** Task item **
Each entry should appear in the answer exactly as written.

(Saved data entries)
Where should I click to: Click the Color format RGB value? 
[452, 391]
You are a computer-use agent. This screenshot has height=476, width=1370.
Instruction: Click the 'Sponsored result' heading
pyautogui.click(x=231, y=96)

** Written answer **
Where should I click to: Click the Color format RGB value? 
[452, 391]
You are a computer-use agent. This screenshot has height=476, width=1370.
Instruction: Click the 'Sponsored result' heading
pyautogui.click(x=231, y=96)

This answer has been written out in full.